WQIL
- Chauncey, Georgia; United States;
- Frequency: 101.3 MHz
- Branding: Rock 101.3

Programming
- Format: Mainstream rock

Ownership
- Owner: GSW, Inc.
- Sister stations: WDBN; WMCG; WMLT; WQZY;

History
- First air date: 1992

Technical information
- Licensing authority: FCC
- Facility ID: 25477
- Class: C2
- ERP: 50,000 watts
- HAAT: 150 meters
- Transmitter coordinates: 32°22′59.00″N 83°7′8.00″W﻿ / ﻿32.3830556°N 83.1188889°W

Links
- Public license information: Public file; LMS;
- Webcast: Listen Live

= WQIL =

WQIL (101.3 FM) is a radio station broadcasting a mainstream rock format. Licensed to Chauncey, Georgia, United States, the station is currently owned by GSW, Inc.

On September 9, 2016, WQIL changed their format from contemporary Christian (branded as "Faith FM") to adult hits, branded as "Smash Hits 101.3", catering to Smash Hits from the 80s and 90s.
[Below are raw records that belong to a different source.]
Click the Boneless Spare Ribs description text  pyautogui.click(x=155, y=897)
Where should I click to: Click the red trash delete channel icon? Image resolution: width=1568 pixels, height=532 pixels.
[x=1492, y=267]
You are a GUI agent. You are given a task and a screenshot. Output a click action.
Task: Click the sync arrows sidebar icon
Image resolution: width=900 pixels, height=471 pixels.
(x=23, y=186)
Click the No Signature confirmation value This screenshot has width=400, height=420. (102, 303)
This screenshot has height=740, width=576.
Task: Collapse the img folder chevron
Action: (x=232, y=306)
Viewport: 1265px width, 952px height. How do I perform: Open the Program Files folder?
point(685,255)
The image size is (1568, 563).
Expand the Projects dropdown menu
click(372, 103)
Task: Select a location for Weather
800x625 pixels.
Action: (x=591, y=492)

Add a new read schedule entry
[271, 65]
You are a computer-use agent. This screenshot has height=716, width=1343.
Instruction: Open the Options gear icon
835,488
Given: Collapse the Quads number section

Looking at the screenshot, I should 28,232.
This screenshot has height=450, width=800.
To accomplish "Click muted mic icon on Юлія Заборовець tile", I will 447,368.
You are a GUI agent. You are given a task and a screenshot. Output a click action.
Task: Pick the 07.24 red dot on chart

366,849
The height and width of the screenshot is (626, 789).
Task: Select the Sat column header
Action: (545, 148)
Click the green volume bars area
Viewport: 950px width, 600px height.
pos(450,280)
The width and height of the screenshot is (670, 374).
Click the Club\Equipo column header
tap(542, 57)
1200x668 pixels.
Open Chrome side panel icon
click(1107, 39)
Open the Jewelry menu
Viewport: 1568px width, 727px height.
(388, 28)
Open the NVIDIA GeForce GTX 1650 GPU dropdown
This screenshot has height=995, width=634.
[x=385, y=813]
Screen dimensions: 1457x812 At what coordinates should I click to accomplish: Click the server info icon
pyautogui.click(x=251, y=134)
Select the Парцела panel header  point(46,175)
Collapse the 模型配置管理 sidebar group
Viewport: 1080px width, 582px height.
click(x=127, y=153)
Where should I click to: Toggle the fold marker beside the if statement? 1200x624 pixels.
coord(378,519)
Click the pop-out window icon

On November 16, 2017, WQIL changed their format from adult hits to top 40/CHR, branded as "Q101.3".

It appears that at midnight March 3, 2023, they have changed to The Buzz which plays eighties rock music.

A few days later they changed their name back to Q101.3, yet still use the rock genre.

They have again changed their name to Rock 101.3.